La soluzione è chiudere i profili social dei minori?
Ma in che modo pensano gli appellanti che il governo debba mettere in atto – concretamente, non a chiacchiere – questa sorta di rivoluzione luddista, nell’anno di grazia 2024? Distruggendo i dispositivi già a disposizione dei ragazzi? Chiudendo d’imperio i profili social dei minori? Oppure, in un colpo solo, azzerando anni e anni di fantomatica ricerca di una “integrazione” (non solo in didattica, ma anche nella propria identità) nel modo di comunicare e di relazionarsi con gli altri?
Come ogni terapeuta dell’età evolutiva insegna, tutte le proibizioni – anche quelle che si propongono fini nobili – hanno in comune il tentativo di far perdere le tracce dei propri “perché”: tutte le volte, finiamo col vietare quello su cui sentiamo di aver fallito. Come classe dirigente, come docenti, come genitori. Ma la complessità, nella quale tutti siamo immersi non è liquidabile a colpi di circolari e di divieti: non occorre essere pedagogisti per capirlo. Né ministri dell’Istruzione.
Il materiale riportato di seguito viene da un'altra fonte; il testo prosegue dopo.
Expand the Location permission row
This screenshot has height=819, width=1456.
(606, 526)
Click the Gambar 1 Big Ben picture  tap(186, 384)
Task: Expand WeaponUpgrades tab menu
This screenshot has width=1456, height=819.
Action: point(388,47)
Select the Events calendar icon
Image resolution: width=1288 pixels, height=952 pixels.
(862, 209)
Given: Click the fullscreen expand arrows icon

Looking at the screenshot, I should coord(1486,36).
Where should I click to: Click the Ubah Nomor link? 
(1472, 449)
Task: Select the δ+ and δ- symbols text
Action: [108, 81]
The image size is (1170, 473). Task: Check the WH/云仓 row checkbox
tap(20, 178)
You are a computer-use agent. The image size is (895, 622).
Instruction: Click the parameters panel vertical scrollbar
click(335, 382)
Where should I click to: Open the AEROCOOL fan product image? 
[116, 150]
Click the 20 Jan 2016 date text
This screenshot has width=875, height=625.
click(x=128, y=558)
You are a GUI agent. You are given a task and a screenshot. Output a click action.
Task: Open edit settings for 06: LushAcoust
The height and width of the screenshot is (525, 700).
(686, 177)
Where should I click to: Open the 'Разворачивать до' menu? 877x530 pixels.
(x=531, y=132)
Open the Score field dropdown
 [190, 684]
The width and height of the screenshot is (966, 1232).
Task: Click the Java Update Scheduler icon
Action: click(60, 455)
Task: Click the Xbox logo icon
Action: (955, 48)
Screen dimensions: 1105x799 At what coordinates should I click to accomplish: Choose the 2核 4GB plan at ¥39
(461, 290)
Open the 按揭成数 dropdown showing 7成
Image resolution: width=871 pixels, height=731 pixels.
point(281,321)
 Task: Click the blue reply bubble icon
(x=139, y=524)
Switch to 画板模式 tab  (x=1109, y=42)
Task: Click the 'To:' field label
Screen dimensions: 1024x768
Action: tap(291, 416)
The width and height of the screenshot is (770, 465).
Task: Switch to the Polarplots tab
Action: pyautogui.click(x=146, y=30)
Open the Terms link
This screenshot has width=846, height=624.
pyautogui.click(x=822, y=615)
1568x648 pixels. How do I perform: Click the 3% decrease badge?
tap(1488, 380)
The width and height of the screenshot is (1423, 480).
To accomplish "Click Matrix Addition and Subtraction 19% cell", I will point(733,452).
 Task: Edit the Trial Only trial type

E la realtà è che, dopo il grande entusiasmo nei confronti della tecnologia, dopo gli obiettivi del Pnrr, dopo l’avanguardia dell’Intelligenza Artificiale, ci siamo accorti che noi adulti, tra una normativa e l’altra, non siamo riusciti a creare un sentiero sicuro per essere cittadini digitali fuori e dentro l’aula. Noi che abbiamo vissuto tra un binario e l’altro: demonizzando in modo assolutistico le macchine oppure inneggiando all’evoluzione, che ci farà bene e ci porterà lontano.
La lezione dimenticata della pandemia
Abbiamo già dimenticato una delle lezioni della pandemia: ristretti come eravamo negli spazi domestici, affidavamo allo smartphone la didattica a distanza e la stessa vita relazionale dei nostri ragazzi. L’emergenza è passata ma non siamo ancora riusciti a dare corpo a un senso di responsabilità comune rispetto alle tante dimensioni che il cellulare attiva: identitaria, sociale, emotiva. Secondo i dati dell’Osservatorio delle competenze digitali, circa la metà degli italiani non ha ancora sviluppato le competenze digitali necessarie. Ma quello preoccupa di più è la scarsa cultura digitale della maggior parte degli insegnanti. Che resta, tecnicamente, analfabeta digitale.
E allora, invece di vietare, perché non proviamo a guardare il mondo con gli occhi dei minori che questi strumenti li usano? Perché non accogliere la loro visione del mondo senza rinunciare a regole condivise?